#### [AIM OF THE TASK]
Exactly as written, copy the lines of the data below from the first through the one containing "This screenshot has height=521, width=503.".
[Opening RECORDS FOR THE EXERCISE section]
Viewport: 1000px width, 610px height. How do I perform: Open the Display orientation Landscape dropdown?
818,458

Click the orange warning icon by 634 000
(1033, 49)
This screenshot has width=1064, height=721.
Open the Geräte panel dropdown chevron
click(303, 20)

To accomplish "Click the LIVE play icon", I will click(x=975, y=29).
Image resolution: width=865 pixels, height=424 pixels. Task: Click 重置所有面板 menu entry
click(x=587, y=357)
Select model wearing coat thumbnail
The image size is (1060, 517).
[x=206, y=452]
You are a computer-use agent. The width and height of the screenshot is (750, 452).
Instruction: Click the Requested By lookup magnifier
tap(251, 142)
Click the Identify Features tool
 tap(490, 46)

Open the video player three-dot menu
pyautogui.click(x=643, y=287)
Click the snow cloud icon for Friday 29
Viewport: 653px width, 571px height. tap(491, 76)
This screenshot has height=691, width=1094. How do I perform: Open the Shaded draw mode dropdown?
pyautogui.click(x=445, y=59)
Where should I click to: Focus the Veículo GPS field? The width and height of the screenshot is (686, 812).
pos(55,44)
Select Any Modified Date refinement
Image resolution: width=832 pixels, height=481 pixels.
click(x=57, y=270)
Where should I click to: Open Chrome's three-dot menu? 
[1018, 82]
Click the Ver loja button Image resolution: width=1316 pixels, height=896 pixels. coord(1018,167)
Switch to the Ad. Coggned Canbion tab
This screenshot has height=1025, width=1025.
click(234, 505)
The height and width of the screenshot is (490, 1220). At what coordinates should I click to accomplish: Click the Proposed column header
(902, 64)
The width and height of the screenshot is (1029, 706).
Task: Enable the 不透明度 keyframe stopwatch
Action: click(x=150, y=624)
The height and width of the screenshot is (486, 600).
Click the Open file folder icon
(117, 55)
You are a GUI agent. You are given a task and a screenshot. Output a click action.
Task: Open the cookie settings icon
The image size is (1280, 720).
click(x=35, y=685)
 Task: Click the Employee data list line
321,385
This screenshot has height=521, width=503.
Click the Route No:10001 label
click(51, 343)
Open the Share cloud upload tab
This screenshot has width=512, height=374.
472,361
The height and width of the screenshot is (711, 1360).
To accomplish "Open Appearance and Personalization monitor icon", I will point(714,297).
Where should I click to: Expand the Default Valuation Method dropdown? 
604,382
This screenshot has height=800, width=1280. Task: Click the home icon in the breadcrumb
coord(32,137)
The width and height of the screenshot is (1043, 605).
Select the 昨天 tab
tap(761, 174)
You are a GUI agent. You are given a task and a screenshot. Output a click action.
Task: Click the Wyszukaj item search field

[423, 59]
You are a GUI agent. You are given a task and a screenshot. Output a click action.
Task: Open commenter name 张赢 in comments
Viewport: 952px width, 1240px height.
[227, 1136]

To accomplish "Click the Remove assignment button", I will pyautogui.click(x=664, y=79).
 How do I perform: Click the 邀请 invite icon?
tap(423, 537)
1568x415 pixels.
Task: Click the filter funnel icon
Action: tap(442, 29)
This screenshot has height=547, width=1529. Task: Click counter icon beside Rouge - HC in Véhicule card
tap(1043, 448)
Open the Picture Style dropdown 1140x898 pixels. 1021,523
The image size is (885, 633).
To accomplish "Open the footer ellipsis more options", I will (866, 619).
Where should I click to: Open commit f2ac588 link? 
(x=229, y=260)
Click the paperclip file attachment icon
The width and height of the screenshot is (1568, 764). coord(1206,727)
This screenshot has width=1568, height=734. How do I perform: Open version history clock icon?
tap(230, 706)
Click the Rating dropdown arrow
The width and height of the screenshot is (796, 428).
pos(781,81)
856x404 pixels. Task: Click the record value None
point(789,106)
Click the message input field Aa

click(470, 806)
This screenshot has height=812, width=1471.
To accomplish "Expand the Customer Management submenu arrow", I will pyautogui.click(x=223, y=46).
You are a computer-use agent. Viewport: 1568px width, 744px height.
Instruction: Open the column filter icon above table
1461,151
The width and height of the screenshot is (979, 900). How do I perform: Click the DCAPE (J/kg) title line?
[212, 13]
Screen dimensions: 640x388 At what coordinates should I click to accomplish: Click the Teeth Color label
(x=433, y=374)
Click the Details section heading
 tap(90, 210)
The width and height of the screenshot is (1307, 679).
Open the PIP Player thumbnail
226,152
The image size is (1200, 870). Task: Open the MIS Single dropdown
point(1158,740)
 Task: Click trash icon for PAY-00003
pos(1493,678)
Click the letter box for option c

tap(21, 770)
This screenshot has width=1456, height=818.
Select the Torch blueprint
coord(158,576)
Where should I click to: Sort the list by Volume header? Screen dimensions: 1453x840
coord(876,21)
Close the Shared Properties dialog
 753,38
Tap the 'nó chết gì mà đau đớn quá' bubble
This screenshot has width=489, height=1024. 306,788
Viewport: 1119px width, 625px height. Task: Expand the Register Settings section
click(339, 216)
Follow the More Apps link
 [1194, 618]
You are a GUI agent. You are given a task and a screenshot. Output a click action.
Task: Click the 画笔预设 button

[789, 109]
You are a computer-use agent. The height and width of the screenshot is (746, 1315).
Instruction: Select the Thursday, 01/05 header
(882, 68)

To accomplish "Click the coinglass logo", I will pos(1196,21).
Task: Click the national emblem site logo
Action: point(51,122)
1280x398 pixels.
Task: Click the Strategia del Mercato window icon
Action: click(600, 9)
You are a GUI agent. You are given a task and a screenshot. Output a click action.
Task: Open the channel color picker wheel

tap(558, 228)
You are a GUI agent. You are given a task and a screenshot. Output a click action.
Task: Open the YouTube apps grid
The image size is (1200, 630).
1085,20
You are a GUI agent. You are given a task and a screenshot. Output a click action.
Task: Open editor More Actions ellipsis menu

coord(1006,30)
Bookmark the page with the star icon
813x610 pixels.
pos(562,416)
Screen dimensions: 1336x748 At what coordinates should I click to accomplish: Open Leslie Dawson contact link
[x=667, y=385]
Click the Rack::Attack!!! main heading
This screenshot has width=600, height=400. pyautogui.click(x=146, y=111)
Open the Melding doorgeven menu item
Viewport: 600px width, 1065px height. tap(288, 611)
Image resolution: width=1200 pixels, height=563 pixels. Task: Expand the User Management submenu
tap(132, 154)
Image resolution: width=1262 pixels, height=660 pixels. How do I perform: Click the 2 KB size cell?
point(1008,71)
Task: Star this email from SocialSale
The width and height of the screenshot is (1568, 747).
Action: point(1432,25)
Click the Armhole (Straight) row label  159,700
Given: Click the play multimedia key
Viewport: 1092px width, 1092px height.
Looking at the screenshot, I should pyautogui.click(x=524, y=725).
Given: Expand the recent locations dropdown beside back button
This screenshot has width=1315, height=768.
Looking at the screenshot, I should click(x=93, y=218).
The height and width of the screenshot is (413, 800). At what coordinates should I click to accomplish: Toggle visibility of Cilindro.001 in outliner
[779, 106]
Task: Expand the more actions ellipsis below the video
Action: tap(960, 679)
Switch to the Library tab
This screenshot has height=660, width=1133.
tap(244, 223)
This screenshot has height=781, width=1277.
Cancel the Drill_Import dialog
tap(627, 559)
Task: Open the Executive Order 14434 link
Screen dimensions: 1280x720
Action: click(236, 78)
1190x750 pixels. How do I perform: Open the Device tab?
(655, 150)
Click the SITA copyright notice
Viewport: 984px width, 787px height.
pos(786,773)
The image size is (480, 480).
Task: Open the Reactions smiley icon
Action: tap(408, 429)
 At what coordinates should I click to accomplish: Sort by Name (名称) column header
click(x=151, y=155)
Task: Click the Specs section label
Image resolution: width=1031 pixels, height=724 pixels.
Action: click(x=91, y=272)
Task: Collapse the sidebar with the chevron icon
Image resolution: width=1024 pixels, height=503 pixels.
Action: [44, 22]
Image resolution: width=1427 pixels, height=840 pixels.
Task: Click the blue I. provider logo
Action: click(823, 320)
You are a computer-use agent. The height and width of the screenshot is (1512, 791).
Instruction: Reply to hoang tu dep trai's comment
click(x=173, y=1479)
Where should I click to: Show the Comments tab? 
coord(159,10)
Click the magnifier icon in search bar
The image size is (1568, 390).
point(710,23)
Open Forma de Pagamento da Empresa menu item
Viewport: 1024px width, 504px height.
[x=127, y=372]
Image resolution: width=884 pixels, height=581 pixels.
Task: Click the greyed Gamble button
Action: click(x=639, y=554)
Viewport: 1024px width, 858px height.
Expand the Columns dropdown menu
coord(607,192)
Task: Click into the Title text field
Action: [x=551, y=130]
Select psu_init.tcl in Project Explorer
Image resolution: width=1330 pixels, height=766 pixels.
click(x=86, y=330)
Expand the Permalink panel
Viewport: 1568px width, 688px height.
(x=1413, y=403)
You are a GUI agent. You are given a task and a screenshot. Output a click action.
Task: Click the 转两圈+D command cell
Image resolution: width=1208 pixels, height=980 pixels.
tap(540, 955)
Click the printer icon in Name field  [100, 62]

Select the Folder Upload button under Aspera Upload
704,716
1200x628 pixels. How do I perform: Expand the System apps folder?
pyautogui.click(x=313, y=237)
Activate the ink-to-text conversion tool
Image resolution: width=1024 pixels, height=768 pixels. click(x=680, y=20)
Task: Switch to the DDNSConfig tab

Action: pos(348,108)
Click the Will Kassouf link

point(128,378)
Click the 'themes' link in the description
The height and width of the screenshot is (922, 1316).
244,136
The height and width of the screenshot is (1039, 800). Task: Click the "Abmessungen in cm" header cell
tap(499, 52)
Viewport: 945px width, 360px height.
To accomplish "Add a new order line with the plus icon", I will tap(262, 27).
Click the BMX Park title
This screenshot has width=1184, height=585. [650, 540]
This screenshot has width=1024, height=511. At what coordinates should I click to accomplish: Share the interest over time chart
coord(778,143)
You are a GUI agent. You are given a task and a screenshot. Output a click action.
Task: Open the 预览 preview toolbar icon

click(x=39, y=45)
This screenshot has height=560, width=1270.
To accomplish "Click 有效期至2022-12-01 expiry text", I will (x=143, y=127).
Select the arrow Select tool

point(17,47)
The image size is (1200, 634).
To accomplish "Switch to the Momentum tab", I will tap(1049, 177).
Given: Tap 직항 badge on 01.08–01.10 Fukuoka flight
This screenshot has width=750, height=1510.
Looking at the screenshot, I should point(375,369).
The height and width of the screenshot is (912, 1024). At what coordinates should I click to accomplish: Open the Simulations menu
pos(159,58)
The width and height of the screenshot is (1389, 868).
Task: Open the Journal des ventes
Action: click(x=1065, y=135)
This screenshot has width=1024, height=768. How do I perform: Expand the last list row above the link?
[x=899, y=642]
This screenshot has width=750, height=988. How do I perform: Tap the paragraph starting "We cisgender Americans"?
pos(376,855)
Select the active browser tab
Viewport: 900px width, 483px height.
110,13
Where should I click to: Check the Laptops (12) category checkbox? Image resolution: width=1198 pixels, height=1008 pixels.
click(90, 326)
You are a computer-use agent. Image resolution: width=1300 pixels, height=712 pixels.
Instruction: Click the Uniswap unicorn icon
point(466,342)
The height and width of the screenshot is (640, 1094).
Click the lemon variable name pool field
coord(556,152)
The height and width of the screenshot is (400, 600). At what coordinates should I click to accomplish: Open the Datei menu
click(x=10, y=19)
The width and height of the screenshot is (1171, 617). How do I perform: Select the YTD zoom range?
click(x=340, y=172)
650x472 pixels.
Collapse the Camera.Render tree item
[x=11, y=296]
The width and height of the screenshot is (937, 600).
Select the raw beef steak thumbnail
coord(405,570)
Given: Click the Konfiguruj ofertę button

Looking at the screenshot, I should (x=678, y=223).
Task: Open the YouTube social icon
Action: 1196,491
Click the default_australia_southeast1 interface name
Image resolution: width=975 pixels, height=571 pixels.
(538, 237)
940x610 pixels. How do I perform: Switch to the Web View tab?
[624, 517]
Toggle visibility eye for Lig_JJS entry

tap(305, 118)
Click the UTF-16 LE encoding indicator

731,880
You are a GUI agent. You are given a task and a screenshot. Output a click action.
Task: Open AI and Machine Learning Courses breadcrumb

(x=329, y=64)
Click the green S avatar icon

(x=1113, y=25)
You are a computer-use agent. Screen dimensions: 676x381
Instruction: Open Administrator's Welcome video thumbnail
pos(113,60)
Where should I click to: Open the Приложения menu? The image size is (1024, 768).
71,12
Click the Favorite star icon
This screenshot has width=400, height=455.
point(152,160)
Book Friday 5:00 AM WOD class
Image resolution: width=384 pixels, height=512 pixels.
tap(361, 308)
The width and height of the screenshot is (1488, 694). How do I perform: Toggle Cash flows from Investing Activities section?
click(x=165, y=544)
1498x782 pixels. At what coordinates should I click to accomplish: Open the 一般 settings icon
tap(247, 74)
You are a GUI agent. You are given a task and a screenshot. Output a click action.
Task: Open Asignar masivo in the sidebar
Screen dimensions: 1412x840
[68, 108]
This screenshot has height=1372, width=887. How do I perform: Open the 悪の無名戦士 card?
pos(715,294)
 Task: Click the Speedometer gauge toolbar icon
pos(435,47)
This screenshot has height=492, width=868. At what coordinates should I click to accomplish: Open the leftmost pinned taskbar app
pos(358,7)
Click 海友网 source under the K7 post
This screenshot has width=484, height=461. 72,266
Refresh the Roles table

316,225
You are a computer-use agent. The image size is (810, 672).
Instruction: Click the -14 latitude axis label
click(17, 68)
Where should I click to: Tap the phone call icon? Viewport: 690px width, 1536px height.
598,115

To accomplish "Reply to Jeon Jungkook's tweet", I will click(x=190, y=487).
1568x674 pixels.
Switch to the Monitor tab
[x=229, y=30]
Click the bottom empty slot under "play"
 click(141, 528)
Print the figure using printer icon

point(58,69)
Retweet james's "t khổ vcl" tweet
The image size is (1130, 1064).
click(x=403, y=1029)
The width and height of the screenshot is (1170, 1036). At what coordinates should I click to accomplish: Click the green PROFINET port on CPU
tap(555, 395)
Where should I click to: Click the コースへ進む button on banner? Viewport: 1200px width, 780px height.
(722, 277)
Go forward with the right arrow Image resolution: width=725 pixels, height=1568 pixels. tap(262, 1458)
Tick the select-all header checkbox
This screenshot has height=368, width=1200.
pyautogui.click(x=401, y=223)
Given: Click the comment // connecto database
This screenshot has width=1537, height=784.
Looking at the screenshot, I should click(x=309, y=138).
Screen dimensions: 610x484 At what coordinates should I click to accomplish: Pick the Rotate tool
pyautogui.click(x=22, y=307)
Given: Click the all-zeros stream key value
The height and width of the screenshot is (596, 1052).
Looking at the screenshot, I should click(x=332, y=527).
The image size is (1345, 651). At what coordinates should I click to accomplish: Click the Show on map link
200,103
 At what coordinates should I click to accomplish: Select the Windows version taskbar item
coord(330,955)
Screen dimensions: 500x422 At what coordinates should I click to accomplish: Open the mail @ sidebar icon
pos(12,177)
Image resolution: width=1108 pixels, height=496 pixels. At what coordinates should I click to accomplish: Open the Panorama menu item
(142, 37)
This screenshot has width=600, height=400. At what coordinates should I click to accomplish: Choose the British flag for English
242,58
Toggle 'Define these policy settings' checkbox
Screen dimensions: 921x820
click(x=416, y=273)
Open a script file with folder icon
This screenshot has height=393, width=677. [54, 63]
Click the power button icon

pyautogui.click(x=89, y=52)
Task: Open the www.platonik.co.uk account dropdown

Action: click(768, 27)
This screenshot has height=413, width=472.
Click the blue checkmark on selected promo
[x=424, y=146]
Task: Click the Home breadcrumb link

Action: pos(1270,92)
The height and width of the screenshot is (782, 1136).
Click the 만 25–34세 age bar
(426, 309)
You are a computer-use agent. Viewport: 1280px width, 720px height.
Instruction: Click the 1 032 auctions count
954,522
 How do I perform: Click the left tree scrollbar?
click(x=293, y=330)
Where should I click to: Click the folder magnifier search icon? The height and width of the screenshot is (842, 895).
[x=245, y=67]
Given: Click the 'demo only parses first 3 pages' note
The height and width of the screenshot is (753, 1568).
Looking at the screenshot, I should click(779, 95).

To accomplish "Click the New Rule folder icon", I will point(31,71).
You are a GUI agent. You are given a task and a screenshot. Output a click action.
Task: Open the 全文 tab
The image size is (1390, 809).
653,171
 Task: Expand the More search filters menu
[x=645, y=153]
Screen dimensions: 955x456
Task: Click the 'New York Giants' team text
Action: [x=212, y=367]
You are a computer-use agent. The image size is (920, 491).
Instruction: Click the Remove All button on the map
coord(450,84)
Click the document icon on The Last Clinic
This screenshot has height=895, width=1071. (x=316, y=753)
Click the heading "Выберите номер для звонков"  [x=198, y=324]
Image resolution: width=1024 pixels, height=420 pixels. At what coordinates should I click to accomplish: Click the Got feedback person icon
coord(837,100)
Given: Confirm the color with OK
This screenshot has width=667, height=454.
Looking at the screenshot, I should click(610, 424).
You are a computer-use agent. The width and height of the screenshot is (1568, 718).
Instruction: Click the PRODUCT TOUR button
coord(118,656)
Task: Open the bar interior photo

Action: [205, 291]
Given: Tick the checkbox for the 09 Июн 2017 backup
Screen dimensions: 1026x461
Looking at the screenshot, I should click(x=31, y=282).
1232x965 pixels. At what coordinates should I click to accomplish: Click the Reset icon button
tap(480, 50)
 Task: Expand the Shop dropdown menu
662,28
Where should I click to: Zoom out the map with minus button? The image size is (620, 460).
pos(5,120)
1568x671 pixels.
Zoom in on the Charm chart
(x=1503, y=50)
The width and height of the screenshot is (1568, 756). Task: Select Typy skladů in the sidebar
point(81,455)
[Closing RECORDS FOR THE EXERCISE section]
#### [SOLUTION]
Viewport: 1000px width, 610px height. How do I perform: Open the Display orientation Landscape dropdown?
818,458

Click the orange warning icon by 634 000
(1033, 49)
This screenshot has width=1064, height=721.
Open the Geräte panel dropdown chevron
click(303, 20)

To accomplish "Click the LIVE play icon", I will click(x=975, y=29).
Image resolution: width=865 pixels, height=424 pixels. Task: Click 重置所有面板 menu entry
click(x=587, y=357)
Select model wearing coat thumbnail
The image size is (1060, 517).
[x=206, y=452]
You are a computer-use agent. The width and height of the screenshot is (750, 452).
Instruction: Click the Requested By lookup magnifier
tap(251, 142)
Click the Identify Features tool
 tap(490, 46)

Open the video player three-dot menu
pyautogui.click(x=643, y=287)
Click the snow cloud icon for Friday 29
Viewport: 653px width, 571px height. tap(491, 76)
This screenshot has height=691, width=1094. How do I perform: Open the Shaded draw mode dropdown?
pyautogui.click(x=445, y=59)
Where should I click to: Focus the Veículo GPS field? The width and height of the screenshot is (686, 812).
pos(55,44)
Select Any Modified Date refinement
Image resolution: width=832 pixels, height=481 pixels.
click(x=57, y=270)
Where should I click to: Open Chrome's three-dot menu? 
[1018, 82]
Click the Ver loja button Image resolution: width=1316 pixels, height=896 pixels. coord(1018,167)
Switch to the Ad. Coggned Canbion tab
This screenshot has height=1025, width=1025.
click(234, 505)
The height and width of the screenshot is (490, 1220). At what coordinates should I click to accomplish: Click the Proposed column header
(902, 64)
The width and height of the screenshot is (1029, 706).
Task: Enable the 不透明度 keyframe stopwatch
Action: click(x=150, y=624)
The height and width of the screenshot is (486, 600).
Click the Open file folder icon
(117, 55)
You are a GUI agent. You are given a task and a screenshot. Output a click action.
Task: Open the cookie settings icon
The image size is (1280, 720).
click(x=35, y=685)
 Task: Click the Employee data list line
321,385
This screenshot has height=521, width=503.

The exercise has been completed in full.